GIVEN INSTRUCTION: Convert the material from its first line through the line containing "click(x=337, y=265)" into a JSON list of strings, one string per line, omitting any blank lines.

RECORDS SUPPLIED:
########################################

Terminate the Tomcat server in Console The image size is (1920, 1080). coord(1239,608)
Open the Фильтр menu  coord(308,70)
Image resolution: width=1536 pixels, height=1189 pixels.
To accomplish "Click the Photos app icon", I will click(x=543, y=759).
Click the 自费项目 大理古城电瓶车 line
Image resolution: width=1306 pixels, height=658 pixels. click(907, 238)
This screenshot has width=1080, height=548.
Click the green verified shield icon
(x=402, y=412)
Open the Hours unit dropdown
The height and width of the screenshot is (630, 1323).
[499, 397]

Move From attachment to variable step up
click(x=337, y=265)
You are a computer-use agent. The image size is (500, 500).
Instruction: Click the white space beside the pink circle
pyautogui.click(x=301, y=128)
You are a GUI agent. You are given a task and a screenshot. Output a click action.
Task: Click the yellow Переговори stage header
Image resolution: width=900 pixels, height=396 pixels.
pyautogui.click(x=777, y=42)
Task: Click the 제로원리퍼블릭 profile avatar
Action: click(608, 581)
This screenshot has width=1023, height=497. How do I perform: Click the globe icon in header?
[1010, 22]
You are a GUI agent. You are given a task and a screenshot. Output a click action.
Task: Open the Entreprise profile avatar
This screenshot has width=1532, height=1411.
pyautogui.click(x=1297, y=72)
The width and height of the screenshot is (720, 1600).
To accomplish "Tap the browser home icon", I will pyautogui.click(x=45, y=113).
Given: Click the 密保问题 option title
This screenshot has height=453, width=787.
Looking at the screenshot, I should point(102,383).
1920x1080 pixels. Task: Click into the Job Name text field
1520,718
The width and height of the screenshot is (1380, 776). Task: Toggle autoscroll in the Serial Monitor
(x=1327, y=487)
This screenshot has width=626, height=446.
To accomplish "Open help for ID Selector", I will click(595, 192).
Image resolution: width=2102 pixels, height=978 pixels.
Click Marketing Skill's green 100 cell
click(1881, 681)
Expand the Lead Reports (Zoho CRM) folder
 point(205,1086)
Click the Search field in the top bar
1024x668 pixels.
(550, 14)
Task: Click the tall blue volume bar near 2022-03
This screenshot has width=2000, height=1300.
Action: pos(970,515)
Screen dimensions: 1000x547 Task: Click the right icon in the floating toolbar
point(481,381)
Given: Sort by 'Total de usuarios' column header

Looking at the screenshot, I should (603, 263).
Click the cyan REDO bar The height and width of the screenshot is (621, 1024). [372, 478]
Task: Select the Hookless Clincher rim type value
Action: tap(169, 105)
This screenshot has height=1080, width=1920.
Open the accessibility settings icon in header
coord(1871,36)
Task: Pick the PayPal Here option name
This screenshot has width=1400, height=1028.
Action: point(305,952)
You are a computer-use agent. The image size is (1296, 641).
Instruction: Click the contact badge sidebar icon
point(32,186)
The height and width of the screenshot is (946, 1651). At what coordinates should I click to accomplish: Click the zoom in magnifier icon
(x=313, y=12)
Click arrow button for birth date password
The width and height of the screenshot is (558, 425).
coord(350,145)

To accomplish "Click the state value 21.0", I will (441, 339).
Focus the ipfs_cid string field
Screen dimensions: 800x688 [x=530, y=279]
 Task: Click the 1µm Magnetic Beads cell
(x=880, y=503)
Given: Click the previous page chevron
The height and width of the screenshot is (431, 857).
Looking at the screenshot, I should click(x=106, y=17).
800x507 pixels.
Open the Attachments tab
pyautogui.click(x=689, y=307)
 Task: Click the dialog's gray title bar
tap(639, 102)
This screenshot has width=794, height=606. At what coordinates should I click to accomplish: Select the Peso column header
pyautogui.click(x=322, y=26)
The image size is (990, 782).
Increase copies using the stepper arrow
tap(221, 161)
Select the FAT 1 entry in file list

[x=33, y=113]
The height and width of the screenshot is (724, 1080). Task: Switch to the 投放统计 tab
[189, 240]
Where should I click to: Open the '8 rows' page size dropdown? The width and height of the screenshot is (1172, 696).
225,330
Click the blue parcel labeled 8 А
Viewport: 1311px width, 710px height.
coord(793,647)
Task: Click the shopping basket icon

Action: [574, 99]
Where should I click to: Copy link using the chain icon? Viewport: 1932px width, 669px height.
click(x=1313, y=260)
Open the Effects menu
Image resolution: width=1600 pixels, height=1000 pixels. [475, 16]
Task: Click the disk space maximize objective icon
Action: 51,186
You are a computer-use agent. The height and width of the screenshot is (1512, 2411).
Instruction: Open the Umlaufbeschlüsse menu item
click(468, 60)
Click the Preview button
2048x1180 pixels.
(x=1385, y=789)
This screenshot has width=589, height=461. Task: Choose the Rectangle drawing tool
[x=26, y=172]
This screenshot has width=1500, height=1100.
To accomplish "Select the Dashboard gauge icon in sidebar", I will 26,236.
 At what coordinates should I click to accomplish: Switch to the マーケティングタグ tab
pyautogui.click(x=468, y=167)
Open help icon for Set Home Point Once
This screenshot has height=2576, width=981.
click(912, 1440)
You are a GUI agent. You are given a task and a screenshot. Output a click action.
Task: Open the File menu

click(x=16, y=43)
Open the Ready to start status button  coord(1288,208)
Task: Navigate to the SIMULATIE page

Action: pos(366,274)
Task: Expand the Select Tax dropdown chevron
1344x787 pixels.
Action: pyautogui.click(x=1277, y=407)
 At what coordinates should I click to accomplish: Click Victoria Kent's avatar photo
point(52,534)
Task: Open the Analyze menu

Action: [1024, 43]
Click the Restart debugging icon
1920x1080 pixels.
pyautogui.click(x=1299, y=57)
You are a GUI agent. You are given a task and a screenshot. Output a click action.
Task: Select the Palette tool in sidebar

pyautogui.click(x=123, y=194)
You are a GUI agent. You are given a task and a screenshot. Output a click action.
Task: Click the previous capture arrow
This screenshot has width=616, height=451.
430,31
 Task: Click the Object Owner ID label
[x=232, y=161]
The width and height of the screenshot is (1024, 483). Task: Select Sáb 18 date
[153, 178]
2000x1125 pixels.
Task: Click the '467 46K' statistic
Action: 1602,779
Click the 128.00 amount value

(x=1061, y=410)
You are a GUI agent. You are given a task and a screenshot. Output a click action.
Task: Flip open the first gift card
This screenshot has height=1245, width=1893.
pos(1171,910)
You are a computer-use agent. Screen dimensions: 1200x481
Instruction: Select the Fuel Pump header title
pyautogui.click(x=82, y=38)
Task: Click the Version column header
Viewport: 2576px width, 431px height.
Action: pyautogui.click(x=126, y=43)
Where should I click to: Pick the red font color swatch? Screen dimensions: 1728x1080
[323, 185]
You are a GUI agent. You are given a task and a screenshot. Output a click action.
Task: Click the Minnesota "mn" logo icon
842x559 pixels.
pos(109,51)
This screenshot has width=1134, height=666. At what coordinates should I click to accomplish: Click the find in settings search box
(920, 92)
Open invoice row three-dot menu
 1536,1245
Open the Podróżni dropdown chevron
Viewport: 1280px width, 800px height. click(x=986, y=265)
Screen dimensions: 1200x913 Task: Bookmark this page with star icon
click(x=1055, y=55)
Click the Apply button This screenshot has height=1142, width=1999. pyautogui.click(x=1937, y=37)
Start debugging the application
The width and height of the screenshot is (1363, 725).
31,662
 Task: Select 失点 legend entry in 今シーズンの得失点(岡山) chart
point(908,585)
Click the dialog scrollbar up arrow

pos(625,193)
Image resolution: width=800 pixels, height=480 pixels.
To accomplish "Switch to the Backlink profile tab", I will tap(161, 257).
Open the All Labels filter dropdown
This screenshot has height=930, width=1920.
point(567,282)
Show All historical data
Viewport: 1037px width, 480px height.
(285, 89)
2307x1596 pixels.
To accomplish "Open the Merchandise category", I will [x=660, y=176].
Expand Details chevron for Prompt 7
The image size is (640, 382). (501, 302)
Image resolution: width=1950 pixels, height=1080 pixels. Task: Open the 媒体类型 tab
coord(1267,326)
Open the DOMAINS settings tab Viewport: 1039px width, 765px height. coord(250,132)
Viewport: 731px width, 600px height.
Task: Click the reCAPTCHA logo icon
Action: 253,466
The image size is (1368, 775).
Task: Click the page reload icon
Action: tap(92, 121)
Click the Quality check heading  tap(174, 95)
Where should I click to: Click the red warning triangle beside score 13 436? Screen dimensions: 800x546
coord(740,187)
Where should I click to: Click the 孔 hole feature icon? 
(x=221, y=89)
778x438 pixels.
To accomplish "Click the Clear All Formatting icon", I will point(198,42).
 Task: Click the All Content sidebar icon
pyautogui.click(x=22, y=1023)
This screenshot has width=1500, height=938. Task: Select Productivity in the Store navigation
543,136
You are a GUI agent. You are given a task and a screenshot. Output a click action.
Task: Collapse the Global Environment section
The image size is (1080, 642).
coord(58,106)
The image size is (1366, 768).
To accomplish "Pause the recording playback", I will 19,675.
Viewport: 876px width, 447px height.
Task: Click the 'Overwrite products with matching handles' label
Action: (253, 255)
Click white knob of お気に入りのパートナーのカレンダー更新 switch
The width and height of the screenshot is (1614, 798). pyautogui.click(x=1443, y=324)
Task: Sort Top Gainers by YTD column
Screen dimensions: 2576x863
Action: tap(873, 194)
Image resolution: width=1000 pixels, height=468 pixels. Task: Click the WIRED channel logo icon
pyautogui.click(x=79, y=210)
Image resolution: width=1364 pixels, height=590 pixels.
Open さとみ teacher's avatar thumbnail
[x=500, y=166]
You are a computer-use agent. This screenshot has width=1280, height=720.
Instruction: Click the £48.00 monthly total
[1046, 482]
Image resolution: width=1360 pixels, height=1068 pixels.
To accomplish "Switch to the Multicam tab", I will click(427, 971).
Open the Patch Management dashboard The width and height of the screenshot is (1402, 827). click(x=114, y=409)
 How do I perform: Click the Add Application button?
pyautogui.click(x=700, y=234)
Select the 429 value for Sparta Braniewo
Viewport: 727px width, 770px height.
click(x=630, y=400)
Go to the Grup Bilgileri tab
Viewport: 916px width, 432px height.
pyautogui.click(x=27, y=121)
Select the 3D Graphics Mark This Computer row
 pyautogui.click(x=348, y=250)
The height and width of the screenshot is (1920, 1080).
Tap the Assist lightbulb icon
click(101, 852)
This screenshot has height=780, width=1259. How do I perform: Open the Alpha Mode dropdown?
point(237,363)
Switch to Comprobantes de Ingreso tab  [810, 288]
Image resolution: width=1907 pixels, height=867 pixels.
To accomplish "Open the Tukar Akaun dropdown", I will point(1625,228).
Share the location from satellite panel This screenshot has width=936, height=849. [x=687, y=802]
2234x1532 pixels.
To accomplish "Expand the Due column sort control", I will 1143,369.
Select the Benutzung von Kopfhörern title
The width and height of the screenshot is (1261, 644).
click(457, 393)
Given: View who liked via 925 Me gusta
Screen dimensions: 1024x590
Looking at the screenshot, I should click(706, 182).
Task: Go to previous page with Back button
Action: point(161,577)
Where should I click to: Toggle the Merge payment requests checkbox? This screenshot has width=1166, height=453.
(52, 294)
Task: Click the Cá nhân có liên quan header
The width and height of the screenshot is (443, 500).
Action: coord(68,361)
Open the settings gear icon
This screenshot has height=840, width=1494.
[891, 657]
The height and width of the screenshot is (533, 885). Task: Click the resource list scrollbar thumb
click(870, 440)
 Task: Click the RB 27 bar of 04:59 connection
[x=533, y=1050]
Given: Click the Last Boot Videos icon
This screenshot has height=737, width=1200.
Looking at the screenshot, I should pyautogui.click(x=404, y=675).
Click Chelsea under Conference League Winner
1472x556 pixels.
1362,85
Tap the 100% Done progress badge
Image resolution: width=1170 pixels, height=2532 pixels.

########################################

COMPLETE ANSWER:
[
  "Terminate the Tomcat server in Console The image size is (1920, 1080). coord(1239,608)",
  "Open the Фильтр menu  coord(308,70)",
  "Image resolution: width=1536 pixels, height=1189 pixels.",
  "To accomplish \"Click the Photos app icon\", I will click(x=543, y=759).",
  "Click the 自费项目 大理古城电瓶车 line",
  "Image resolution: width=1306 pixels, height=658 pixels. click(907, 238)",
  "This screenshot has width=1080, height=548.",
  "Click the green verified shield icon",
  "(x=402, y=412)",
  "Open the Hours unit dropdown",
  "The height and width of the screenshot is (630, 1323).",
  "[499, 397]",
  "Move From attachment to variable step up",
  "click(x=337, y=265)"
]